▸ **ARBEITSAUFTRAG**
[1] Zitiere aus dem Textauszug über die Sängerin Danitsa wörtlich alles von „Es sei für sie“ bis hinunter zu „Romandie gewonnen hat.“.
[2] Führe den Text über die Genfer Sängerin Danitsa im Anschluss an seinen letzten Satz fort.

▸ **TEXTAUSZUG**
········
Es sei für sie momentan noch sehr schwierig, nur von der Musik zu leben, erzählt die Genfer Sängerin Shanna Danitsa Nurkic alias Danitsa. Sie wohnt noch bei ihren Eltern, eine eigene Wohnung könnte sie sich mit ihren Einnahmen nicht leisten; die finanziellen Förderungen und Preisgelder, die sie erhält, werden vollumfänglich in die Musik investiert. Ihr Tourbus ist ein kleiner Vierplätzer, und ohne ihr Team könnte sie das Leben als freischaffende Künstlerin nicht stemmen. Und das, obwohl die Musikerin 2018 und 2022 den Swiss Music Award als Best Act Romandie gewonnen hat.
········
▸ **DATENBLOCK**
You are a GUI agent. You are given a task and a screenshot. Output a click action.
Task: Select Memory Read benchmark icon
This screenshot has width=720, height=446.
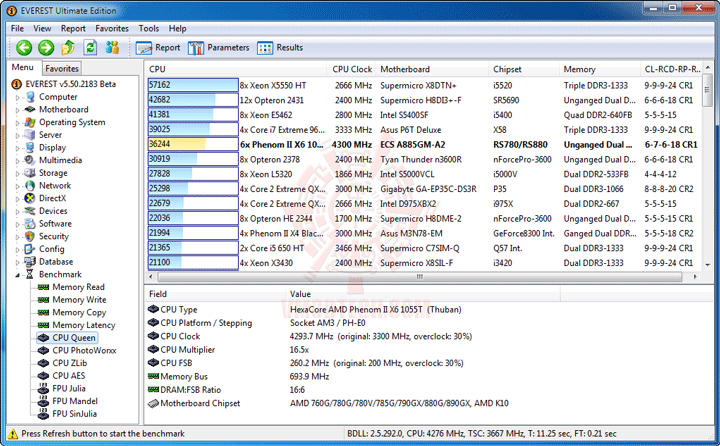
········
▸ **LÖSUNGEN**
[1]
Es sei für sie momentan noch sehr schwierig, nur von der Musik zu leben, erzählt die Genfer Sängerin Shanna Danitsa Nurkic alias Danitsa. Sie wohnt noch bei ihren Eltern, eine eigene Wohnung könnte sie sich mit ihren Einnahmen nicht leisten; die finanziellen Förderungen und Preisgelder, die sie erhält, werden vollumfänglich in die Musik investiert. Ihr Tourbus ist ein kleiner Vierplätzer, und ohne ihr Team könnte sie das Leben als freischaffende Künstlerin nicht stemmen. Und das, obwohl die Musikerin 2018 und 2022 den Swiss Music Award als Best Act Romandie gewonnen hat.

[2]
Kampagne für mehr Sensibilität
Nurkic ist Teil der Kampagne «Zahl deine Künstler*in» der Fédération Genevoise des Musiques de Création FGMC, die auf die prekäre finanzielle Situation von Schweizer Musiker:innen aufmerksam machen will. Für die Kampagne hat die FGMC eine eigene Studie in Auftrag gegeben. Die grössten Probleme resultieren laut den Autor:innen der Studie daraus, dass viele Künstler:innen oft nur für einzelne, kurzfristige Engagements und wenige Monate lang fest angestellt werden – viele von ihnen sind aber auch nicht als Selbstständige angemeldet: Dafür müssten sie ein gewissen Einkommen als Selbstständige erzielen, das oft nicht erreicht wird. Das alles hat unter anderem zur Folge, dass für ihre Löhne oft keine oder nur die minimalen Sozialabgaben bezahlt werden – und dass im Umkehrschluss Schwarzarbeit noch immer verbreitet ist. Zudem haben die betroffenen Künstler:innen keine Ansprüche auf Arbeitslosengeld oder andere finanzielle staatliche Unterstützungen. Besonders für Frauen wiegen die kleinen oder wegfallenden Sozialabgaben schwer: Der Gender Pension Gap liegt in der Schweiz noch immer bei 34,6 Prozent. Wenn Frauen im Alter schon bei einem geregelten Einkommen im Erwerbsleben kaum über die Runden kommen, schlägt das Prekariat bei Künstlerinnen gleich doppelt zu. 2020 konstatierte eine Analyse des Bundesamts für Statistik: Nur rund jede vierte Frau in der Kulturbranche verdient genug, damit sie in die Pensionskasse einzahlen kann. Bei den Männern ist es immerhin jeder Dritte.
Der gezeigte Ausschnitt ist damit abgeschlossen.